▸ Document extract:
========

2. The controller of claim 1 , wherein the address outputted from the address selection unit wakes up corresponding sub-banks of the instruction cache and the instruction TLB, which use the dynamic voltage scaling.
3. The controller of claim 1 , wherein the address selection unit operates in response to a least significant bit of the current instruction address and the final branch prediction value.
4. The controller of claim 3 , wherein the address selection unit comprises:
an exclusive OR gate performing an exclusive OR operation on the least significant bit of the current instruction address and the final branch prediction value, to output a selection value; and
a multiplexer selecting and outputting one of the current instruction address wherein the branch prediction result is not “taken” and the prediction target address, in response to the selection value.

========

▸ Recorded information:
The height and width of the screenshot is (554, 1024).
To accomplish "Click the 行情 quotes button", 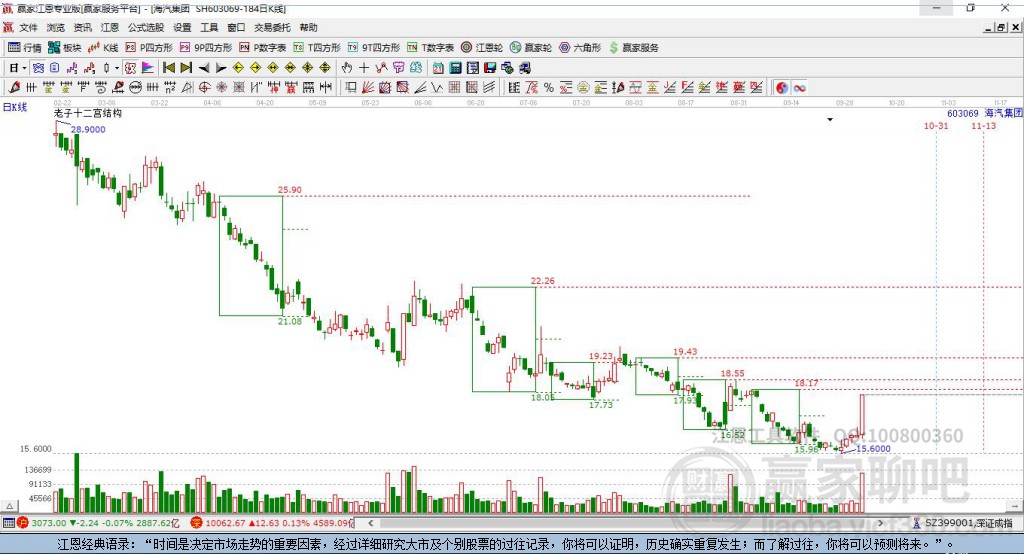I will (25, 48).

========

▸ To-do list:
1. Answer these questions about the patent claims excerpt:
(a) According to claim 2, what does the address output by the address selection unit wake up?
(b) According to claim 3, which two inputs does the address selection unit respond to?
(c) In claim 4, which component takes the selection value as its input to choose what it outputs?
2. Write a continuation of the patent claims excerpt that begins right after its last sentence.

▸ Answers to each task:
1.
(a) The corresponding sub-banks of the instruction cache and the instruction TLB, which use dynamic voltage scaling.
(b) The least significant bit of the current instruction address and the final branch prediction value.
(c) A multiplexer.

2.
5. The controller of claim 1 , wherein the branch predictor comprises:
a global history register storing past branch prediction values for addresses of previous branch instructions;
a first exclusive OR gate performing an exclusive OR operation on the current instruction address and the address stored in the global history register, to output an index value;
a branch prediction table storing branch prediction values for the addresses of the past branch instructions, and outputting the branch prediction values for the current instruction address indexed by the index value;
a second exclusive OR gate performing an exclusive OR operation on a least significant bit of the current instruction address and a least significant bit of the address stored in the global history register, to output a selection value; and
a multiplexer outputting one of the branch prediction values as the final branch prediction value, in response to the selection value.
6. The controller of claim 5 , wherein the branch predictor further comprises an address register storing the current instruction address.
7. The controller of claim 5 , wherein two sequential entries included in one line of the branch prediction table are indexed by the index value.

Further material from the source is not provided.